Stephen Owen (sinologist)


Stephen Owen is an American sinologist specializing in Chinese literature, particularly Tang dynasty poetry and comparative poetics. He teaches Chinese literature and comparative literature at Harvard University and is James Bryant Conant University Professor, one of only 25 Harvard University Professors. He is a member of American Academy of Arts and Sciences and a member of American Philosophical Society.
Owen graduated from Yale University in 1968 in and continued at Yale as a graduate student, receiving a PhD in 1972 under Hans Fränkel. He taught at Yale from 1972 to 1982, when he went to Harvard. He has been a Fulbright Scholar and held a Guggenheim Fellowship, among many other awards and honors.

Scholarly career

Owen has written or edited dozens of books, articles, and anthologies in the field of Chinese literature, especially Chinese poetry.

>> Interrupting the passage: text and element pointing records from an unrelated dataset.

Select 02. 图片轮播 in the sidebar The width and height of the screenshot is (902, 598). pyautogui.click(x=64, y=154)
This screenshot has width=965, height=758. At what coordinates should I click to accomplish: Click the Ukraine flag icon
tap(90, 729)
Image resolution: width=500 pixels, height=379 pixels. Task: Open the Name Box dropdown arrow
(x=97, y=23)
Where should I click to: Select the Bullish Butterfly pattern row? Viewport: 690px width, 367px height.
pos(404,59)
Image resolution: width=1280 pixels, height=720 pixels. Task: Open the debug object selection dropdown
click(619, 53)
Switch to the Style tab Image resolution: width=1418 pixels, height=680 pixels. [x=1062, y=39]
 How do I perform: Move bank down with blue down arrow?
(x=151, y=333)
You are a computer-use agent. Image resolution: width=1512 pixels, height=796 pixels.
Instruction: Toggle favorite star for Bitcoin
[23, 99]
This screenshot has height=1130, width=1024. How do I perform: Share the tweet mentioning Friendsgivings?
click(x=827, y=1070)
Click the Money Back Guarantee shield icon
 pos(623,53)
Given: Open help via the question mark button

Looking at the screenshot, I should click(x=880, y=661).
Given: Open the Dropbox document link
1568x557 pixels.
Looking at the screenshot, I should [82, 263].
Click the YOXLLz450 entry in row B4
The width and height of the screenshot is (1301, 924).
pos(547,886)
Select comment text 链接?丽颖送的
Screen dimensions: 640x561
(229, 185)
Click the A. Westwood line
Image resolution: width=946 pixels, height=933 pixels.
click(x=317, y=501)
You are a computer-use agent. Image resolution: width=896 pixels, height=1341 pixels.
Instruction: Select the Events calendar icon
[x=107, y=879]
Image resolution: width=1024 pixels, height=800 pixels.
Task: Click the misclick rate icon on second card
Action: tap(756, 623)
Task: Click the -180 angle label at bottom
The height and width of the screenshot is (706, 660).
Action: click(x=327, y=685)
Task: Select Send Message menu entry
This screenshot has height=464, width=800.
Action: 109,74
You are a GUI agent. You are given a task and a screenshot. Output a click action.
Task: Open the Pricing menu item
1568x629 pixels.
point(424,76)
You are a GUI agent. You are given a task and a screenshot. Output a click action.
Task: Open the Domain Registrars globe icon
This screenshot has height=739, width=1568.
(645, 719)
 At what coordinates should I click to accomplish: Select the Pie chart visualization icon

Harvard Magazine reported in 1998 that colleagues see Owen as "a soaring and highly imaginative free spirit," comparing him to the eighth-century Chinese calligrapher Huaisu and to the foremost Tang dynasty poet, "the unfettered, convention-defying Li Bai..."
Of The Poetry of Meng Chiao and Han Yü, James J. Y. Liu remarked that it "represents a remarkable achievement, especially for a first book..." A reviewer in China Review International wrote "reading Stephen Owen's The Making of Early Chinese Classical Poetry shocked me, the way a seismic shift in paradigms will."